La historia de Esperanza entra en las cifras negras, oscuras u ocultas de la violencia sexual. Una de las psicólogas con quien comenté este caso me explicó que una persona víctima de violencia sexual durante su infancia puede aprender a vivir con eso, pero debería recibir un tratamiento. Esperanza no lo ha recibido. Ahora que es madre, ella explica a su hija de tres años y cinco meses que nadie la puede tocar: ni su papá ni sus tíos ni nadie. Le habla, le da confianza e intenta enseñarle desde ya la diferencia entre el acercamiento correcto e incorrecto de un hombre hacia ella. Desde ya, le explica cuáles son sus derechos e intenta romper con la nefasta idea de que las niñas y mujeres “se buscan las cosas malas que les pasan”. “Por busconas”, como a ella le enseñaron. Por vestirse o comportarse de equis manera.
Esperanza es consciente de que su hija tiene los mismos derechos y deberes que todas las personas. Sabe que es necesario educar a los hombres para que respeten y no a las mujeres para que se cuiden. Esperanza ya firmó mi solicitud de firmar la petición de una legislación por la salud y la vida de las mujeres que busca despenalizar cuatro causales de aborto relacionadas con la violencia sexual y con la salud. Ella, al igual que yo, está convencida de que el Estado debe permitir la interrupción del embarazo cuando una menor de edad o mujer es víctima de violencia sexual. Yo estoy convencida de que la clave está también en la reeducación de hombres y mujeres y en la correcta educación desde la niñez.

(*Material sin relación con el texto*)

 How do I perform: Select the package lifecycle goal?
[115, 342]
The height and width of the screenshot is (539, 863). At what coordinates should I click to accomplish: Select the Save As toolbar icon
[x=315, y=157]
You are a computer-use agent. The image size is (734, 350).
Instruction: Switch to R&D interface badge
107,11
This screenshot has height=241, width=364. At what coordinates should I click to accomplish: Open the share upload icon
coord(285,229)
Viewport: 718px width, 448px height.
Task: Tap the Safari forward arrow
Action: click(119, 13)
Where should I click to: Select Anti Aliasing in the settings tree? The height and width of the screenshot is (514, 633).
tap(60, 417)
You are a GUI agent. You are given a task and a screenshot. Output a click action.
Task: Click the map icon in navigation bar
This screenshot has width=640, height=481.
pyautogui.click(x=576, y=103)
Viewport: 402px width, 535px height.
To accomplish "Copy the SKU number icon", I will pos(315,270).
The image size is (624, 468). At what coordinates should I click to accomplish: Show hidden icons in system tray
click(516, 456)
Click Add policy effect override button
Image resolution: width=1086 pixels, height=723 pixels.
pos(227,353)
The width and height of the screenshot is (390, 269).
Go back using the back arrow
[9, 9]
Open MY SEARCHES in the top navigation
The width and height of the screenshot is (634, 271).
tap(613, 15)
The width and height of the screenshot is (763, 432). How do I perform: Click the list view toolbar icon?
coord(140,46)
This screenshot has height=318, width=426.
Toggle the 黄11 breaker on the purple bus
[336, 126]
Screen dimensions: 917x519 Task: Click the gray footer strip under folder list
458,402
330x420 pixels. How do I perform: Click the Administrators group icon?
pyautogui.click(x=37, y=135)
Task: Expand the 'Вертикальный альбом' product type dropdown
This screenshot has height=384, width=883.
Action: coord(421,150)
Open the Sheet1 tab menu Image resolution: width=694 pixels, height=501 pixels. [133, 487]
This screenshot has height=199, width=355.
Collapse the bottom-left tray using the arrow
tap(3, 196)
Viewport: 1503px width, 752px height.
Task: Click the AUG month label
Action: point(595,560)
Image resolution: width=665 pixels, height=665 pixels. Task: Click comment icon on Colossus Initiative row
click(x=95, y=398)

Asimismo, pienso que las autoridades deben propiciar la confianza a las víctimas para que denuncien sin que las revictimicen. El texto de María Luz Nóchez y Laura Aguirre, publicado en El Faro nos da una bofetada. O debería de dársela a las autoridades. Ni El Salvador ni otro país del mundo debe ni puede considerarse “un paraíso para los violadores de menores”. Estoy convencida de que cuando alguien pone una denuncia por violencia sexual, el sistema de justicia debe actuar de una manera coherente, al igual que el sistema de salud, porque el embarazo, cuando se da en esas condiciones, es una dolorosa prueba de algo que no debió pasarle a nadie. Y el Estado y la familia deben de garantizar que nadie pase por esto.